▸ **Data section**
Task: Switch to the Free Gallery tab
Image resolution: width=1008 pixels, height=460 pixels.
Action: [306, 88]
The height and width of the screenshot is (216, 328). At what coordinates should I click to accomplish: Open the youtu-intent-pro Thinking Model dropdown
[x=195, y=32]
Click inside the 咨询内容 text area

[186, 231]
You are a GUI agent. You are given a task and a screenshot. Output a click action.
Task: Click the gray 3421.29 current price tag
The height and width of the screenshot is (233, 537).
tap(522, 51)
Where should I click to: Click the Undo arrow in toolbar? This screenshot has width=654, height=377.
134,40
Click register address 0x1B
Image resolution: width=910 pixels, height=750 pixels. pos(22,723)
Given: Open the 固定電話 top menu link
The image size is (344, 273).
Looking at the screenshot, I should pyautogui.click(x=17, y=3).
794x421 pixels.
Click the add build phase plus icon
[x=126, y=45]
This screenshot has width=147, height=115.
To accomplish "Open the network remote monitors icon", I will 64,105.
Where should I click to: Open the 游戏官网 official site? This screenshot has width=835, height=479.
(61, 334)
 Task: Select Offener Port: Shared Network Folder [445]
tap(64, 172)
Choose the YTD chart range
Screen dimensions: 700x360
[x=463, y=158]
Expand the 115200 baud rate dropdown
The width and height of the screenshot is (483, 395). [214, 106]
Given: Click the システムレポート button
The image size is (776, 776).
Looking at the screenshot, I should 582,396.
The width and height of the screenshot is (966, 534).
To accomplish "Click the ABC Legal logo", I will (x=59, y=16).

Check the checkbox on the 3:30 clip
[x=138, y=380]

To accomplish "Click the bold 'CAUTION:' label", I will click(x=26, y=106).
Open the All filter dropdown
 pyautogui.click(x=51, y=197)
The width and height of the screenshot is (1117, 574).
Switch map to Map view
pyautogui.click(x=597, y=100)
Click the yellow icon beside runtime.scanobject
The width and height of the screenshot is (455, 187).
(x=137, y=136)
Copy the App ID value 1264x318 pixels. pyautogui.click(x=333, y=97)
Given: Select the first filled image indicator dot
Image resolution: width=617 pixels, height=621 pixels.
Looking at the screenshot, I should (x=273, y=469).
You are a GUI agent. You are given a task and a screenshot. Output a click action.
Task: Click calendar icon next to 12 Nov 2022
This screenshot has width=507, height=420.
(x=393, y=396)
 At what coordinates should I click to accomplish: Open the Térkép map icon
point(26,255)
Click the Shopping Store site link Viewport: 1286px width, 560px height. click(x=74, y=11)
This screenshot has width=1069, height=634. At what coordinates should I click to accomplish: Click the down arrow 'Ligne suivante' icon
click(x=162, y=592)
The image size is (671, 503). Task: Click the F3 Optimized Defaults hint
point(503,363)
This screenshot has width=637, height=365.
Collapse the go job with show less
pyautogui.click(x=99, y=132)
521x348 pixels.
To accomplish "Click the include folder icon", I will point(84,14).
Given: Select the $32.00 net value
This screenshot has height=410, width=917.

▸ **Task statement**
From the first line to the last, reproduce the data exactly.

▸ **Answer for this exercise**
Task: Switch to the Free Gallery tab
Image resolution: width=1008 pixels, height=460 pixels.
Action: [306, 88]
The height and width of the screenshot is (216, 328). At what coordinates should I click to accomplish: Open the youtu-intent-pro Thinking Model dropdown
[x=195, y=32]
Click inside the 咨询内容 text area

[186, 231]
You are a GUI agent. You are given a task and a screenshot. Output a click action.
Task: Click the gray 3421.29 current price tag
The height and width of the screenshot is (233, 537).
tap(522, 51)
Where should I click to: Click the Undo arrow in toolbar? This screenshot has width=654, height=377.
134,40
Click register address 0x1B
Image resolution: width=910 pixels, height=750 pixels. pos(22,723)
Given: Open the 固定電話 top menu link
The image size is (344, 273).
Looking at the screenshot, I should pyautogui.click(x=17, y=3).
794x421 pixels.
Click the add build phase plus icon
[x=126, y=45]
This screenshot has width=147, height=115.
To accomplish "Open the network remote monitors icon", I will 64,105.
Where should I click to: Open the 游戏官网 official site? This screenshot has width=835, height=479.
(61, 334)
 Task: Select Offener Port: Shared Network Folder [445]
tap(64, 172)
Choose the YTD chart range
Screen dimensions: 700x360
[x=463, y=158]
Expand the 115200 baud rate dropdown
The width and height of the screenshot is (483, 395). [214, 106]
Given: Click the システムレポート button
The image size is (776, 776).
Looking at the screenshot, I should 582,396.
The width and height of the screenshot is (966, 534).
To accomplish "Click the ABC Legal logo", I will (x=59, y=16).

Check the checkbox on the 3:30 clip
[x=138, y=380]

To accomplish "Click the bold 'CAUTION:' label", I will click(x=26, y=106).
Open the All filter dropdown
 pyautogui.click(x=51, y=197)
The width and height of the screenshot is (1117, 574).
Switch map to Map view
pyautogui.click(x=597, y=100)
Click the yellow icon beside runtime.scanobject
The width and height of the screenshot is (455, 187).
(x=137, y=136)
Copy the App ID value 1264x318 pixels. pyautogui.click(x=333, y=97)
Given: Select the first filled image indicator dot
Image resolution: width=617 pixels, height=621 pixels.
Looking at the screenshot, I should (x=273, y=469).
You are a GUI agent. You are given a task and a screenshot. Output a click action.
Task: Click calendar icon next to 12 Nov 2022
This screenshot has width=507, height=420.
(x=393, y=396)
 At what coordinates should I click to accomplish: Open the Térkép map icon
point(26,255)
Click the Shopping Store site link Viewport: 1286px width, 560px height. click(x=74, y=11)
This screenshot has width=1069, height=634. At what coordinates should I click to accomplish: Click the down arrow 'Ligne suivante' icon
click(x=162, y=592)
The image size is (671, 503). Task: Click the F3 Optimized Defaults hint
point(503,363)
This screenshot has width=637, height=365.
Collapse the go job with show less
pyautogui.click(x=99, y=132)
521x348 pixels.
To accomplish "Click the include folder icon", I will point(84,14).
Given: Select the $32.00 net value
This screenshot has height=410, width=917.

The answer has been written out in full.